Despite its large area, Russia has a relatively small total population. 
However, its population is still rather large in numbers in comparison to those of other countries.

In [41]:
%%sql
SELECT name, area, area_land, area_water,
       Round(area_land/ Cast(area AS FLOAT), 2) AS Russian_land_pct,
       Round(area_water/ Cast(area AS FLOAT), 2) AS Russian_water_pct,
       area_land/area_water AS Russia_land_to_water
  FROM facts
 WHERE name = 'Russia';

 * sqlite:///factbook.db
Done.


name,area,area_land,area_water,Russian_land_pct,Russian_water_pct,Russia_land_to_water
Russia,17098242,16377742,720500,0.96,0.04,22


About 96% of Russia is covered by land, and about 4% is covered by water.

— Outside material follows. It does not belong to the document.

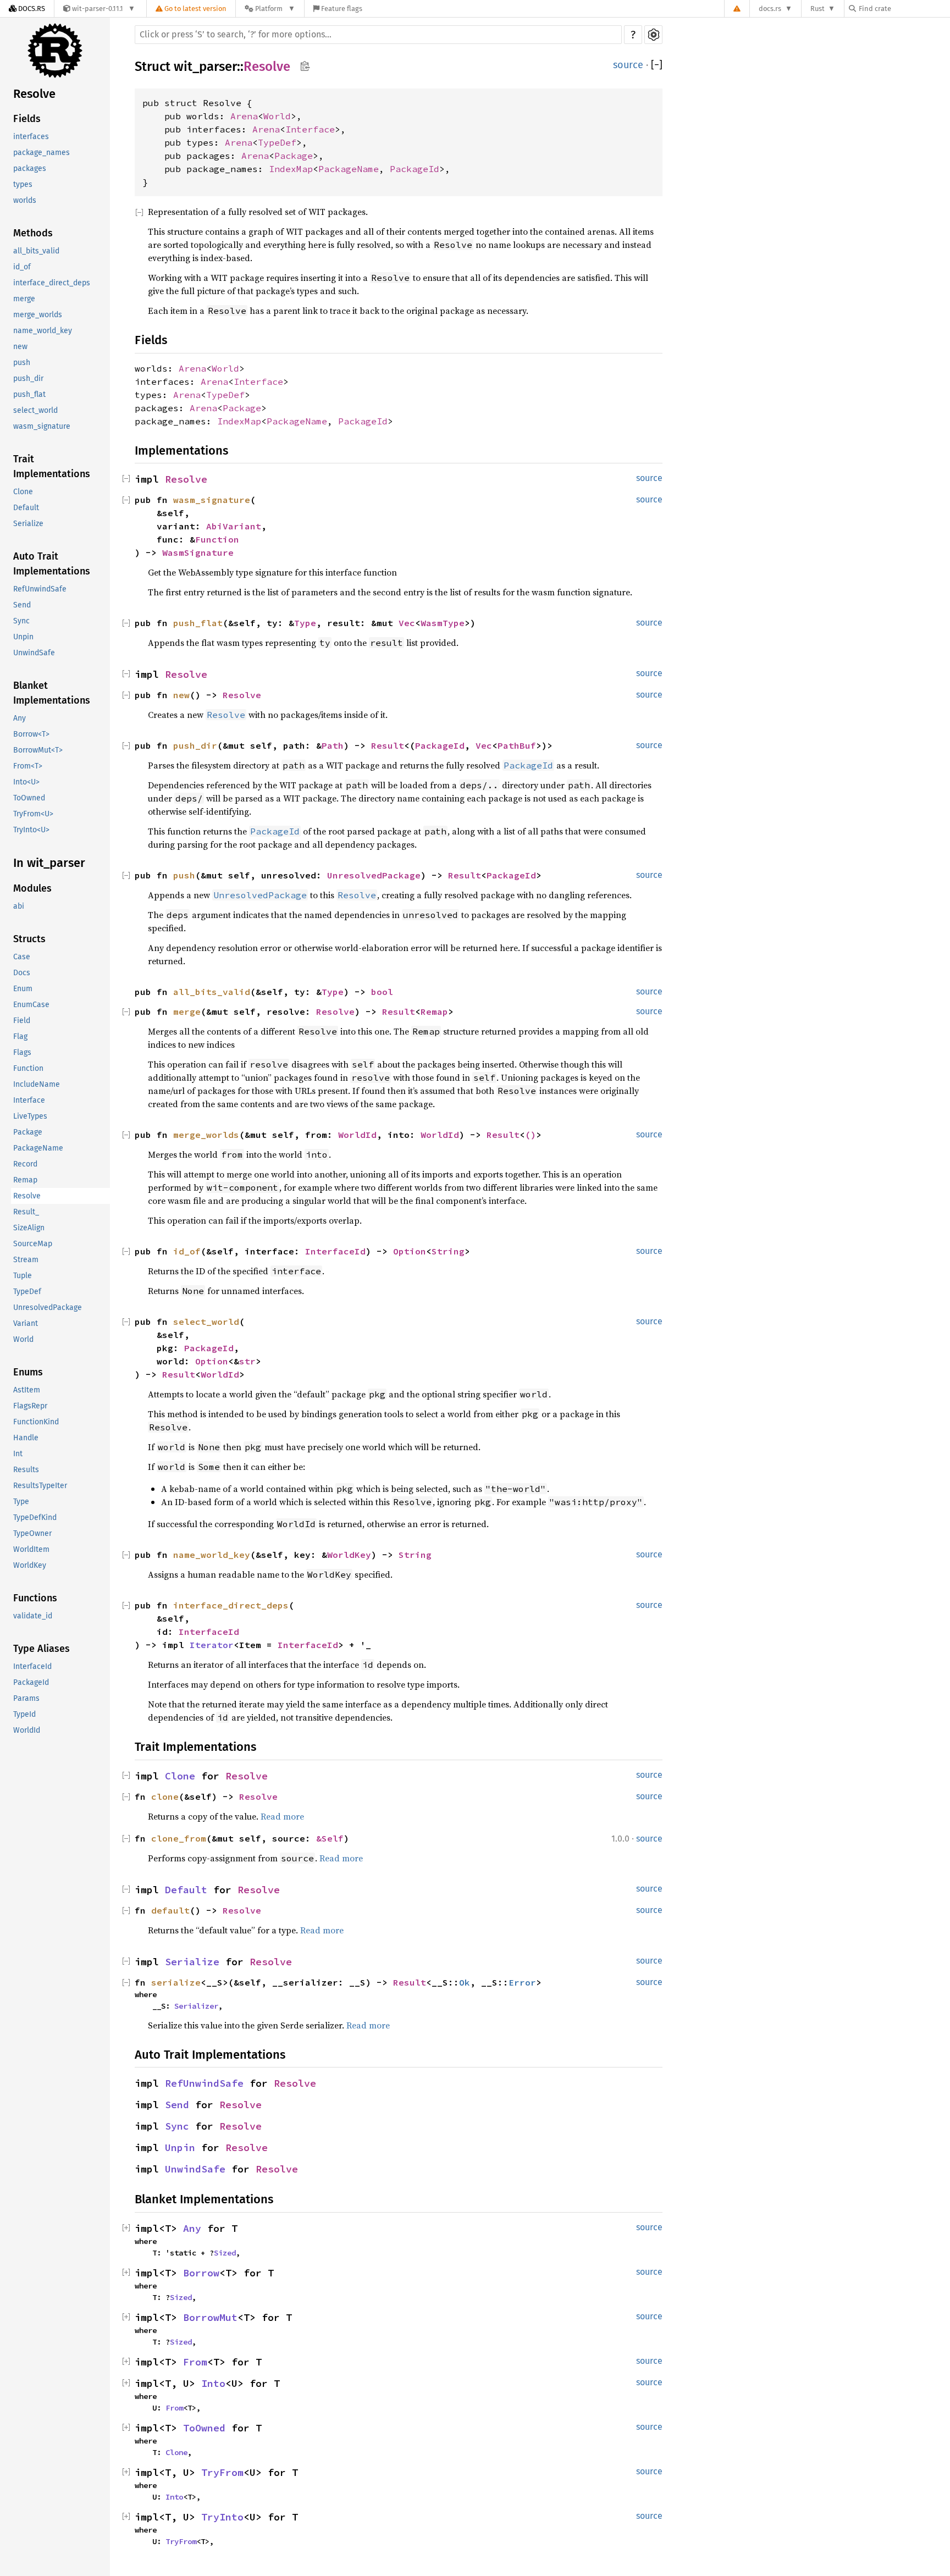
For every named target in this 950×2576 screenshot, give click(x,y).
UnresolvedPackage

Now I am curious about which country/territory/region has the highest percentage of land and of water.

In [35]:
%%sql
SELECT name, area, area_land, area_water,
       MAX(Round(area_land/ Cast(area AS FLOAT), 2)) AS Max_land_pct
  FROM facts
 WHERE name <> 'world';

 * sqlite:///factbook.db
Done.


name,area,area_land,area_water,Max_land_pct
Afghanistan,652230,652230,0,1.0


Afghanistan(https://www.cia.gov/library/publications/the-world-factbook/geos/af.html) is a landlocked mountainous country located within Central and South Asia.

In [33]:
%%sql
SELECT name, area, area_land, area_water,
       MIN(Round(area_land/ Cast(area AS FLOAT), 4)) AS Min_land_pct
  FROM facts
 WHERE name <> 'world';

 * sqlite:///factbook.db
Done.


name,area,area_land,area_water,Min_land_pct
British Indian Ocean Territory,54400,60,54340,0.0011


The land area of British Indian Ocean Territory(https://www.cia.gov/library/publications/the-world-factbook/geos/print_io.html) is about one-third the size of Washington, DC.

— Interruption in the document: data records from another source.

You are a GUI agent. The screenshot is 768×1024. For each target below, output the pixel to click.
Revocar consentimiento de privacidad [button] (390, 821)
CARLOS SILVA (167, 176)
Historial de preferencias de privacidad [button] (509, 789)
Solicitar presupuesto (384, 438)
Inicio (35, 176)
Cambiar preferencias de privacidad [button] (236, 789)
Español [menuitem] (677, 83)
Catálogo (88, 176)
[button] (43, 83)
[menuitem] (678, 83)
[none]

Some facts learned from above:

1. Population

1-1. China is the largest country by population.
1-2. Monaco is the most densely poppulated country.
1-3. China doesn't have the highest birth rate. Niger has the highest birth rate.
1-4. China has a slow population growth rate.


2. Area

2-1. Russia is the largest country by area.
2-2. Russia holds a relatively small population. It is not densely populated.
2-3. Russia's ratio of land to water is 22:1. 
2-4. Afghanistan has 0% of water by area, because it is a landlocked country.
2-5. British Indian Ocean Territory is mostly covered by water(99%).